Stored dataset listing
···

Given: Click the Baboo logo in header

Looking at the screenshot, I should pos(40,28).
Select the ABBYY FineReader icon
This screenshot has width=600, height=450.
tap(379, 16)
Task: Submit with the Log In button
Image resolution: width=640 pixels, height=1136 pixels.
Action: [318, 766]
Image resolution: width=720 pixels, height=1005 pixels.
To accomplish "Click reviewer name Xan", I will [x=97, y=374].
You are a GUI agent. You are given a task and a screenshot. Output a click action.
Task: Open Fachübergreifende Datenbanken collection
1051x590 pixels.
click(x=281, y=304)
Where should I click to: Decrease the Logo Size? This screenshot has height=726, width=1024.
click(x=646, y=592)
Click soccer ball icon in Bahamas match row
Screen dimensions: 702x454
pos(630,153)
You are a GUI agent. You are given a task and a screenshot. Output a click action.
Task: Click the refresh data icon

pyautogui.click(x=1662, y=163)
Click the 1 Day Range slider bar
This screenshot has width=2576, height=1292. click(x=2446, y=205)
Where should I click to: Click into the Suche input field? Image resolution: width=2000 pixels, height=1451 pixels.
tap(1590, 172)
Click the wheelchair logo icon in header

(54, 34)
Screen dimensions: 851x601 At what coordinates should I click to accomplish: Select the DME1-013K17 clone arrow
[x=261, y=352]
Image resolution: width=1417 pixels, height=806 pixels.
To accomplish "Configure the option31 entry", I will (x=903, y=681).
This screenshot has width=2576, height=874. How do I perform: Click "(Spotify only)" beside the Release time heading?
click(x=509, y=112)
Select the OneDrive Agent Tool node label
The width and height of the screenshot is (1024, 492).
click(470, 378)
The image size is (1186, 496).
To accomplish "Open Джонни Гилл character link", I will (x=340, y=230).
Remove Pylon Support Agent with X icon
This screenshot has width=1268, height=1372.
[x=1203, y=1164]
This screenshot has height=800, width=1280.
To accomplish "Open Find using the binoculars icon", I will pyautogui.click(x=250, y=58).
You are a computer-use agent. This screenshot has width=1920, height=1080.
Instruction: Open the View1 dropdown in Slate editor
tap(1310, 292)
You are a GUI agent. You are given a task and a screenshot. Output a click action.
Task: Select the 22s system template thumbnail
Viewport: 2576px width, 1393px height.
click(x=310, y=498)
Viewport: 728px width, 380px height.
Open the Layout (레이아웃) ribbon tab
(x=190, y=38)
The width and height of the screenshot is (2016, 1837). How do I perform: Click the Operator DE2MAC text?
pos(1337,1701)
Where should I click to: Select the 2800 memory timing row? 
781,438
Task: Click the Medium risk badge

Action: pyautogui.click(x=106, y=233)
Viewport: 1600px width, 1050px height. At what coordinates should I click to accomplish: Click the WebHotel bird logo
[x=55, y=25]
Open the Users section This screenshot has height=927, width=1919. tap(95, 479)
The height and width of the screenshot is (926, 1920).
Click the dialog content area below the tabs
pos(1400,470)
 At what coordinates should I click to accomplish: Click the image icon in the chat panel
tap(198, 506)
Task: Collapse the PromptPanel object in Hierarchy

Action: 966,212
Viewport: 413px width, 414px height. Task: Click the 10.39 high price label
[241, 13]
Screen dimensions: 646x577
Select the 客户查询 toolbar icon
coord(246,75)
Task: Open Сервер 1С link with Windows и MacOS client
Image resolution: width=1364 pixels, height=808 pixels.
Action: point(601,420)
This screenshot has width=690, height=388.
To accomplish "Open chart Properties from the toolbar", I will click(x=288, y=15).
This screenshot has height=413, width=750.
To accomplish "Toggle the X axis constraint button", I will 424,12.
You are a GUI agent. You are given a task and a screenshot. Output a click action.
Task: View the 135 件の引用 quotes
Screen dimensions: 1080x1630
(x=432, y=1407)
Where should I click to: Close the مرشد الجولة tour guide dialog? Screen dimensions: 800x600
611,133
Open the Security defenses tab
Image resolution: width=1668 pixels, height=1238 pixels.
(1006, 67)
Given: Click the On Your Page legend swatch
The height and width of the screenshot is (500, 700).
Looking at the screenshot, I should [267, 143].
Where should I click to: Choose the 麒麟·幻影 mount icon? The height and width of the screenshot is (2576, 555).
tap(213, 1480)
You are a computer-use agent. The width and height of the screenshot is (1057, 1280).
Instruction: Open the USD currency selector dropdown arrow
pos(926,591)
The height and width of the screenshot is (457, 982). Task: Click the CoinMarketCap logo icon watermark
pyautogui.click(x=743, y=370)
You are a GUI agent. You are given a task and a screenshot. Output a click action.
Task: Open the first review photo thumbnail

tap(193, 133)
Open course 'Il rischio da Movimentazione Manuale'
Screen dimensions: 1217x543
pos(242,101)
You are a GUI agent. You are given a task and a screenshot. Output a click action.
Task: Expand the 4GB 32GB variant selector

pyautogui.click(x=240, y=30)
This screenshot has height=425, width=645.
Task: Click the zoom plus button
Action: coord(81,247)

···

Work to be completed: Print the whole listing above again, line for line, without changing anything.

Written response:
Given: Click the Baboo logo in header

Looking at the screenshot, I should pos(40,28).
Select the ABBYY FineReader icon
This screenshot has width=600, height=450.
tap(379, 16)
Task: Submit with the Log In button
Image resolution: width=640 pixels, height=1136 pixels.
Action: [318, 766]
Image resolution: width=720 pixels, height=1005 pixels.
To accomplish "Click reviewer name Xan", I will [x=97, y=374].
You are a GUI agent. You are given a task and a screenshot. Output a click action.
Task: Open Fachübergreifende Datenbanken collection
1051x590 pixels.
click(x=281, y=304)
Where should I click to: Decrease the Logo Size? This screenshot has height=726, width=1024.
click(x=646, y=592)
Click soccer ball icon in Bahamas match row
Screen dimensions: 702x454
pos(630,153)
You are a GUI agent. You are given a task and a screenshot. Output a click action.
Task: Click the refresh data icon

pyautogui.click(x=1662, y=163)
Click the 1 Day Range slider bar
This screenshot has width=2576, height=1292. click(x=2446, y=205)
Where should I click to: Click into the Suche input field? Image resolution: width=2000 pixels, height=1451 pixels.
tap(1590, 172)
Click the wheelchair logo icon in header

(54, 34)
Screen dimensions: 851x601 At what coordinates should I click to accomplish: Select the DME1-013K17 clone arrow
[x=261, y=352]
Image resolution: width=1417 pixels, height=806 pixels.
To accomplish "Configure the option31 entry", I will (x=903, y=681).
This screenshot has width=2576, height=874. How do I perform: Click "(Spotify only)" beside the Release time heading?
click(x=509, y=112)
Select the OneDrive Agent Tool node label
The width and height of the screenshot is (1024, 492).
click(470, 378)
The image size is (1186, 496).
To accomplish "Open Джонни Гилл character link", I will (x=340, y=230).
Remove Pylon Support Agent with X icon
This screenshot has width=1268, height=1372.
[x=1203, y=1164]
This screenshot has height=800, width=1280.
To accomplish "Open Find using the binoculars icon", I will pyautogui.click(x=250, y=58).
You are a computer-use agent. This screenshot has width=1920, height=1080.
Instruction: Open the View1 dropdown in Slate editor
tap(1310, 292)
You are a GUI agent. You are given a task and a screenshot. Output a click action.
Task: Select the 22s system template thumbnail
Viewport: 2576px width, 1393px height.
click(x=310, y=498)
Viewport: 728px width, 380px height.
Open the Layout (레이아웃) ribbon tab
(x=190, y=38)
The width and height of the screenshot is (2016, 1837). How do I perform: Click the Operator DE2MAC text?
pos(1337,1701)
Where should I click to: Select the 2800 memory timing row? 
781,438
Task: Click the Medium risk badge

Action: pyautogui.click(x=106, y=233)
Viewport: 1600px width, 1050px height. At what coordinates should I click to accomplish: Click the WebHotel bird logo
[x=55, y=25]
Open the Users section This screenshot has height=927, width=1919. tap(95, 479)
The height and width of the screenshot is (926, 1920).
Click the dialog content area below the tabs
pos(1400,470)
 At what coordinates should I click to accomplish: Click the image icon in the chat panel
tap(198, 506)
Task: Collapse the PromptPanel object in Hierarchy

Action: 966,212
Viewport: 413px width, 414px height. Task: Click the 10.39 high price label
[241, 13]
Screen dimensions: 646x577
Select the 客户查询 toolbar icon
coord(246,75)
Task: Open Сервер 1С link with Windows и MacOS client
Image resolution: width=1364 pixels, height=808 pixels.
Action: point(601,420)
This screenshot has width=690, height=388.
To accomplish "Open chart Properties from the toolbar", I will click(x=288, y=15).
This screenshot has height=413, width=750.
To accomplish "Toggle the X axis constraint button", I will 424,12.
You are a GUI agent. You are given a task and a screenshot. Output a click action.
Task: View the 135 件の引用 quotes
Screen dimensions: 1080x1630
(x=432, y=1407)
Where should I click to: Close the مرشد الجولة tour guide dialog? Screen dimensions: 800x600
611,133
Open the Security defenses tab
Image resolution: width=1668 pixels, height=1238 pixels.
(1006, 67)
Given: Click the On Your Page legend swatch
The height and width of the screenshot is (500, 700).
Looking at the screenshot, I should [267, 143].
Where should I click to: Choose the 麒麟·幻影 mount icon? The height and width of the screenshot is (2576, 555).
tap(213, 1480)
You are a computer-use agent. The width and height of the screenshot is (1057, 1280).
Instruction: Open the USD currency selector dropdown arrow
pos(926,591)
The height and width of the screenshot is (457, 982). Task: Click the CoinMarketCap logo icon watermark
pyautogui.click(x=743, y=370)
You are a GUI agent. You are given a task and a screenshot. Output a click action.
Task: Open the first review photo thumbnail

tap(193, 133)
Open course 'Il rischio da Movimentazione Manuale'
Screen dimensions: 1217x543
pos(242,101)
You are a GUI agent. You are given a task and a screenshot. Output a click action.
Task: Expand the 4GB 32GB variant selector

pyautogui.click(x=240, y=30)
This screenshot has height=425, width=645.
Task: Click the zoom plus button
Action: coord(81,247)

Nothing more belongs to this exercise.